Task details:
Answer these questions on the reading text below, one per line:
1. What analogy does Dretske offer for seeing?
2. For which two thinkers does Dretske say potential or suppressed beliefs did the job the micro-cognitions do?
3. Which two ordinary ways of speaking does the final sentence say also make sense?

Reading text:
It is a problem for Dretske to say what more is needed for non-epistemic seeing to occur. He makes an analogy: "seeing is like touching" [p.3]. We may ask: Is it like a rock touching the soil it is embedded in, or like a tree's roots touching that soil, or is it like a mole's paws touching it? Presumably the last of these, but why? Not, apparently, because moles have "conceptual" categories that can sort the information; seeing can occur "in the absence of conceptual uptake" [p.2], and "your experience can exhibit even though you may not be able to judge that something is ." [p.14] Presumably, the mole's experience "exhibits" the soil, but the tree is just as much in contact with the soil, and responds, slowly, to that contact. What more would be needed for the tree to exhibit the soil in its experience?
This is a good place to see the stark contrast between Dretske's view and mine. "The difference," he says, "between a visual experience and a belief about what you experience seems reasonably clear pre-theoretically." [p.9] I agree--it seems to be, but this is one of those treacherous philosophical observations. He says it is impossible to give a plausible theory of consciousness as long as experience and belief are conflated; I say it is impossible to give a plausible theory of consciousness as long as experience is deemed to be entirely independent of belief--or something rather like belief. Belief is not quite the right term for the job, as I have noted.
When Dretske says that the micro-cognitions I substitute for beliefs do "precisely" what potential or suppressed beliefs did for Armstrong and Pitcher, he misses a major point: I was deliberately getting away from their mistaken personal-level treatment of the issue, so my micro-cognitions do an importantly (precisely) different job. The personal level treatment misconstrues the facts--in the ways and for the reasons that Dretske points out:
One has certainly not shown that seeing an object, being perceptually aware of a thimble, consists in a judgment that it is a thimble (or anything else) in anything like the ordinary sense of the word 'judgment'.[p10]
Exactly right. You have to go to a non-ordinary sense of the word 'judgment' to make this claim hold, and hold it must, since otherwise we are stuck unable to tell the camera obscura from the genuine seer. What a genuine seer must do is somehow take in and "categorize" or "recognize" or "discriminate" or "identify" or . . . . (each term stretched out of its ordinary field) . . . in some other way "judge" the presence of something (as a thimble or as something else). With such uptake there is seeing. Otherwise not. Dretske asks [p.4] "Are we really being told that it makes no sense to ask whether one can see, thus be aware of, thus be conscious of, objects before being told what they are?" Yes, in one sense, and no, in another. I am indeed challenging the claim that there is a coherent sense of "conscious" and "aware" and "see" linked in the manner of his question, but I quite agree that it "makes sense" to ask Dretske's question in the course of some ordinary affairs; it also makes sense to speak of the sun setting, and of breaking somebody's heart.

Exercise data:
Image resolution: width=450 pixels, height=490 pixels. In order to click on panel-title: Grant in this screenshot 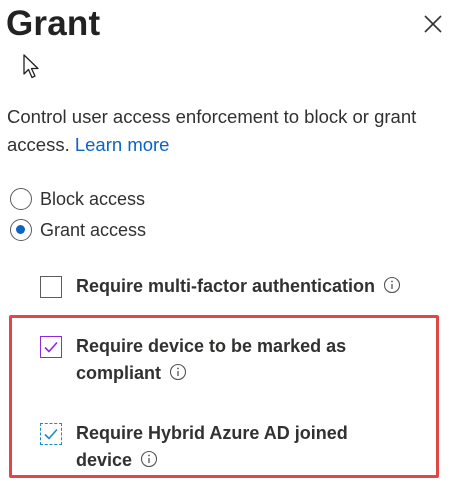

Expected answer:
1. Seeing is like touching.
2. Armstrong and Pitcher.
3. Speaking of the sun setting, and of breaking somebody's heart.